Today marks five years since Laiken died. And although I have some great memories of her, I realized I had never seen her well. In fact, almost all of our times spent together were in hospitals. I never got to know the Liaken as cheerleader, or riding her bike. Or just being a kid, I saw her through isolation walls, and plastic gloves. I saw her much like Kevin, with joy that I can’t put into words, for there aren’t any. I see a smile that fills the room, and a little hand always reaching out to me, a little girl who now is home, just like Kevin, and Lee, and others who call Jesus Lord. And tonight Stacey is having another get together to remember her, the first one I will miss. But I won’t miss Laiken, and I won’t miss Stacey and Jim, or Abigail either. I will miss being there, watching as Abigail grows up, as Laiken’s friends are graduating from high school, meeting boys, and getting on with life. And while it may seem she was robbed of all these things, she is with Jesus before all of us, which when we get there will make us look at things differently-on earth as it is in heaven. Fortunately not in heaven as it is on earth. She went right to the front to line, with Kevin and Lee.They have placed their trust in Jesus, and they will be in my thoughts and prayers all day, as they often are, no date or day needed to remember Laiken. Only time that will pass until we see God face to face in heaven, and our friends will be there. It may seem like eternity until we get there, it will take eternity to give thanks.

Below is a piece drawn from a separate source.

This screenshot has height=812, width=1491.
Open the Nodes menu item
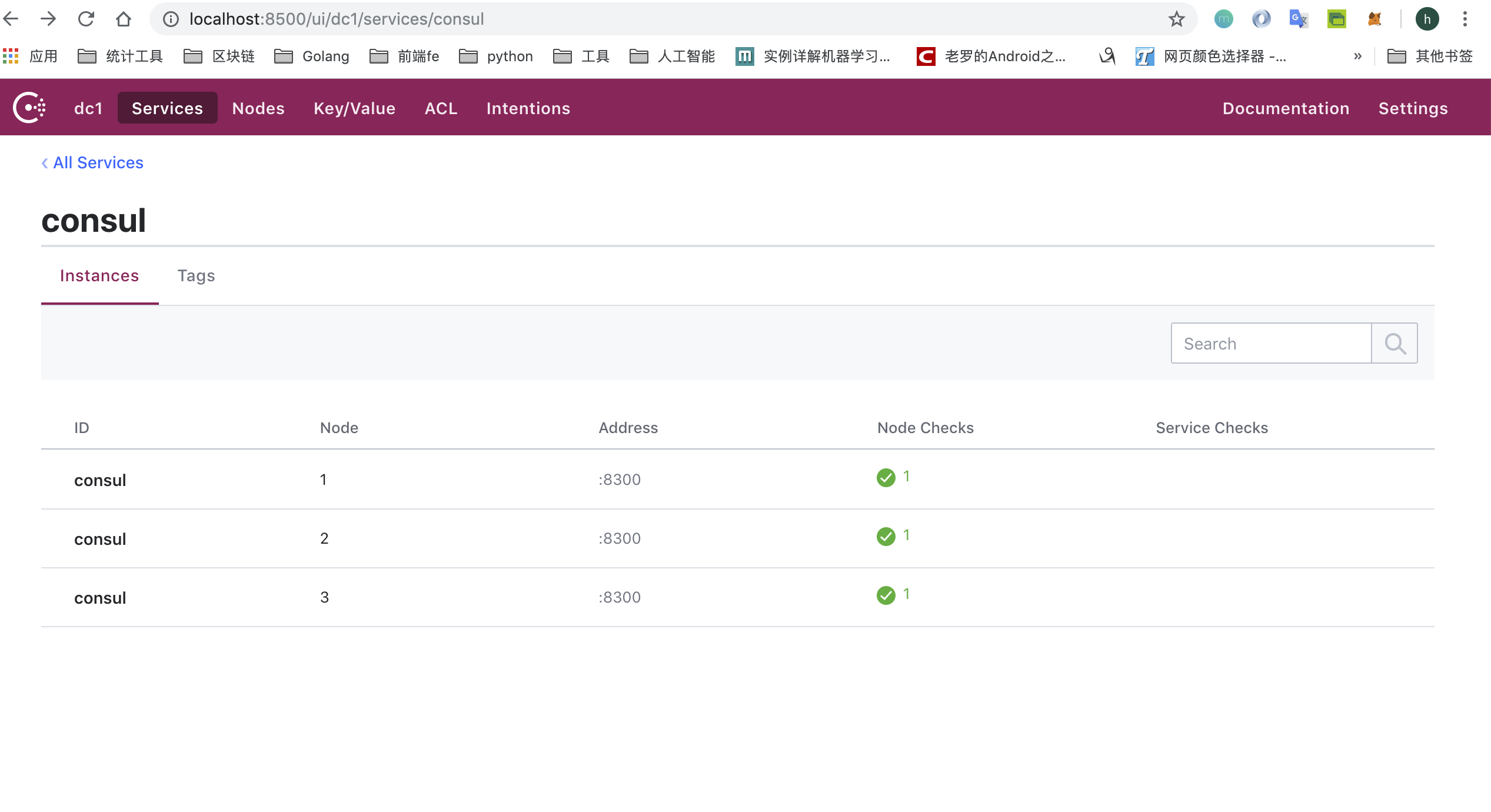click(x=258, y=108)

But heaven is not what you think. “Eye has not seen,” scripture tells us, so any pictures, drawings, or ideas it’s not. “Ear has not heard,” it goes on, for no one can tell you about it. Ask Moses when you see him, how do you describe an infinite God using finite words? “Nor mind imagined,” whatever your wildest dream of heaven is, it falls short, it is far better than you can even dream or imagine. So don’t try. Just look forward to it. And encourage others in it. When I was sick this last summer, I spent time with Jesus, in the spirit. I cannot tell you if I saw heaven, but all I could see was Jesus. And I cannot describe it-or Him. For there are no words to describe an infinite God to an infinite world. It goes way beyond feeling, and the peace is indescribable. The best words are God’s, from the fruit of he spirit. LOVE-not an emotion, but the person of God. In His presence. And He is here now, giving us life until we enter into eternal life. My feelings have been know t let me down, aren’t you glad that God is more than an emotion? JOY-His presence, not the absence of pain, with us through the trials. With us on our journey back home. And PEACE-not a situation, He is our peace. The Prince of Peace. A person. So get to know the person if you want any glimpses of heaven. As for me, the only way I can describe it is, “I want to go back.” So when I meet others who ask, “aren’t you glad you’re not dead?” I answer “NO.” For I want to go back, to be with Jesus. But I am also thankful I am here for now, to encourage others. To be where God wants me. And I know that Kevin, Laiken, and Lee would say the same. Somewhere I can see Kevin pushing Laiken in that wheelchair, laughing and carrying on with Lee watching. Smiling. And God smiling too, telling us all is good, all is well with their souls. Heaven will be fun, not because we will be there, but because Jesus is there. Much better than I could ever imagine.
So take comfort in the words King David did, when told of the death of his son Absolom. “He cannot come to me, but I can go to him.” And we know this to be true, because God sent Jesus to be with us, so we can. So look forward to heaven in all you do, just as the example Jesus gave His disciples, “On earth, as it is in heaven.” Not the opposite that we try to make it. The only things I desire of earth in heaven are my family and friends. You can keep the rest. I want to go back, for you see heaven-it’s not what you think! It’s even better!